SOPA would seriously restrict the rights of social networks and media aggregators like Reddit, Tumblr, Facebook, YouTube, and Twitter: just one instance of copyright infringement (say you post a screenshot of Breaking Bad on Tumblr, or link to it anywhere else—that site is subject to immediate and indefinite blockage). As Rep. Darrell Issa (R-CA) said during the bill’s House Judiciary Committee meeting, this stuff is China-esque, and to see such absolute power in the hands of monkeys is more than scary. The Internet is not a series of invisible storefronts, as much as the Greatest Generation and Boomers want to believe it to be. You can’t eradicate piracy like a mob-owned Laundromat—the fluidity and flux of the Internet makes dated, faith-based approaches like this totally ineffective and dangerous.

It’s infuriating watching the House Judiciary meeting and watching some of these people, particularly Smith, Bob Goodlatte (R-VA), Howard Berman (D-CA), and John Conyers (D-MI), speak on things they know nothing about. Again and again, the Pirate Bay is cited as the 89th most visited site in our country, and immune to prosecution in its Swedish base, as if every single person who’s ever visited the Pirate Bay downloaded a movie or an album. So many of the numbers they cite, like the “nineteen million” jobs the creative/intellectual property industry supports, are so absurdly inflated and misleading that it makes the whole thing seem like a big sick joke. I mean, on principle, people should not be allowed to vote on something about which they have a severely limited understanding.

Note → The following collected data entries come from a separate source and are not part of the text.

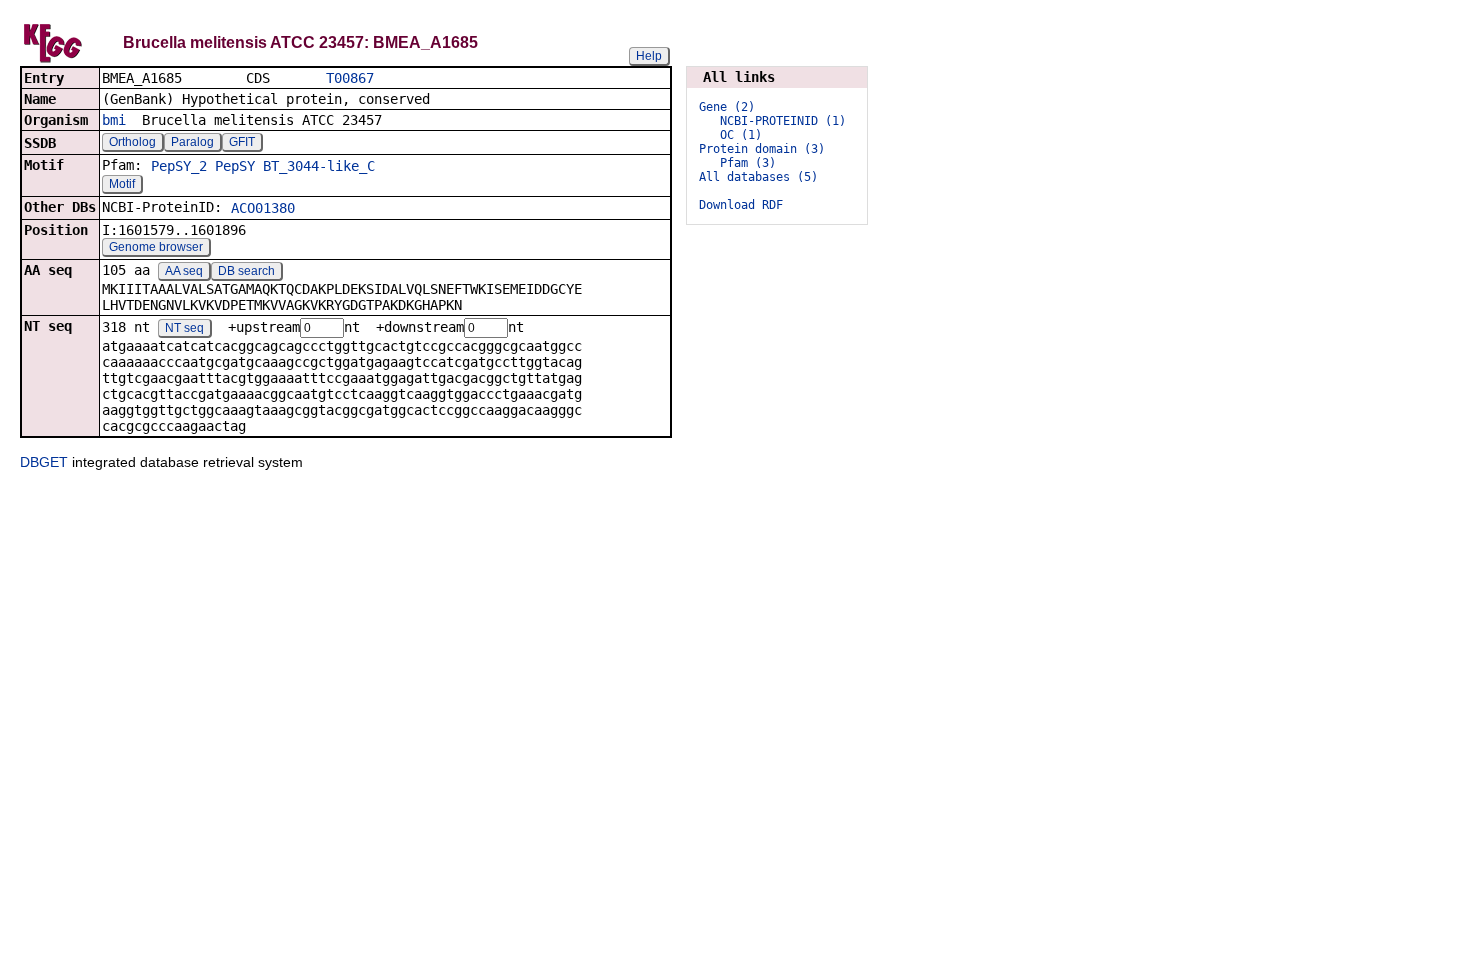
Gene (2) (727, 107)
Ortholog (132, 142)
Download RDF (741, 205)
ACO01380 (263, 208)
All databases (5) (758, 177)
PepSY (235, 166)
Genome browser (156, 247)
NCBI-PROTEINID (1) (783, 121)
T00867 (350, 78)
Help (649, 56)
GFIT (242, 142)
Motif (122, 184)
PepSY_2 (179, 166)
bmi (114, 120)
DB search (246, 271)
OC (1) (741, 135)
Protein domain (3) (762, 149)
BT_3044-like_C (319, 166)
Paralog (192, 142)
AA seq (184, 271)
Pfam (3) (748, 163)
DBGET (44, 462)
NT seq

Jason Chaffetz (R-UT) responded to the insanity with a basic question: "Don't you think it would be reasonable to do research and have discussions with experts about the possible ramifications of the bill?" Howard Berman’s reply: "I think the reasonable thing to do is show the seriousness of our intent by moving this bill forward.” Piracy is a nuanced problem, practically (high-quality torrents easily available by anyone), and culturally (the erosion of the idea that we should have to pay for art, simply because we don’t have to. It’s an impossible case to argue, but no one is going after it with a coherent alternative. Goodlatte defended SOPA by claiming that the opposition never suggested a better alternative, as if shooting your kneecaps off after a cancer diagnosis makes any sense at all. But this is Congress, where all remain gainfully employed despite a basement-level approval rating. They’re bored, let’s just pass the thing. The slopes are waiting!